As a quick aside to the totally uninitiated, let me state for the record that in no way do I or any industry trade association (DMA, ANA, AMA, etc.) advocate email-appending rented direct mail lists of prospects you have no existing business relationship with. Email address append, if it is considered acceptable at all, is for locating the email addresses of your customers you don’t yet have email addresses for.
Approaching email append with the objective of being able to delight and satisfy customers will result in a more conscientious approach than coming at it from the standpoint of “I just need a bigger email list”. It’s the difference between putting your customers or your marketing agenda first.
Segment Customers First
The members of any customer base can be winnowed down into three or four distinct segments that will have like behaviors in terms of loyalty and engagement. For example, if we define customers as those who have actually made a purchase there are Raving Fans, Emerging Fans, Followers (the bulk) and Inactives.
Consider that each of these groups could be either delighted or infuriated by email append, behavioral targeting, and increased messaging frequency. The stakes are probably the highest with Raving Fans. On the one hand a Raving Fan might be thrilled you saved them the time of figuring out where to join the email list and are now delivering them relevant (and hopefully exclusive) offers that surprise, help and delight them.
On the other hand, if they’re hyper-loyal and paying more attention to what you do than the average customer, you may have seriously violated their privacy and alienated them for good (if only you had just asked them to provide their email address they’d likely have done it, but if you used append you assumed vs. asked).
But how can you possibly tell ahead of time WHO will react which way? Answer: you can’t. You can guess how a segment might react, but even within a segment you can see divergent attitudes.
Take on the other hand your Followers – the majority of existing customers with a utilitarian connection to you who, quite frankly, probably just don’t care how you get their email address as long as our email is making their lives easier. Of all segments, they may be the most likely to forgive an email address append.
If you’re intent on append, segment the least risky group by loyalty category on which to conduct a test. And for the love of email marketing, go into an append with the intention to give rather than get (yes, you can help your customers plus help yourself as a result if your intentions are “customer first”).
Questions to Consider Before Proceeding
Then before proceeding, ask yourself these questions and carefully consider the answers:
- What percentage of my customer base do I not have email addresses for? How large is that percentage and what might it represent in revenue if I could email them?
- How loyal/engaged are those customers? How often do they by? What’s their average annual spend?
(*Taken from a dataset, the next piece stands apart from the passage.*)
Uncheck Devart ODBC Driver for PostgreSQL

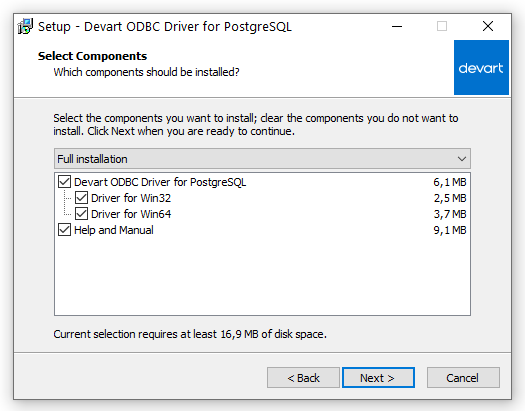64,182
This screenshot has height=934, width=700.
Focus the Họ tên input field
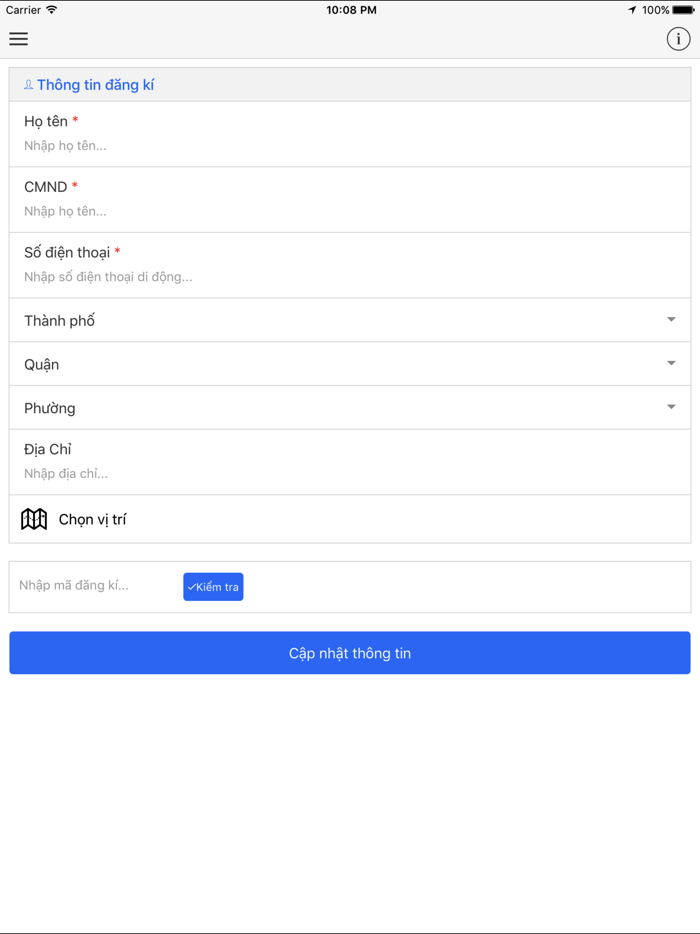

- Is there a fast, cost-effective way I can entice these customers to provide their email addresses on an opt-in permission basis as an alternative to email append?
- If there isn’t, is it worth risking relationships with them (and future revenue from them) by foregoing permission with an append?
- How many complaints might be generated from an email append campaign and what is my maximum complaint threshold?
If your email marketing isn’t evolved enough yet to truly help, anticipate, surprise and delight your customers, email append isn’t for you. Stick with 100% opt-in email and work on increasingly segmenting your list to improve the relevancy of email campaigns to unique segments.
This entire debate reminds me of the maxim “Bring your seed, not your need”. I think the problem with so many email appends is they reek of need, and as we all know customers can smell desperation a mile away. When they do, they usually bail. Worse yet, they can throw you under the bus on their way out by complaining or reporting your email as spam, which negatively affects your reputation and can impede future deliverability.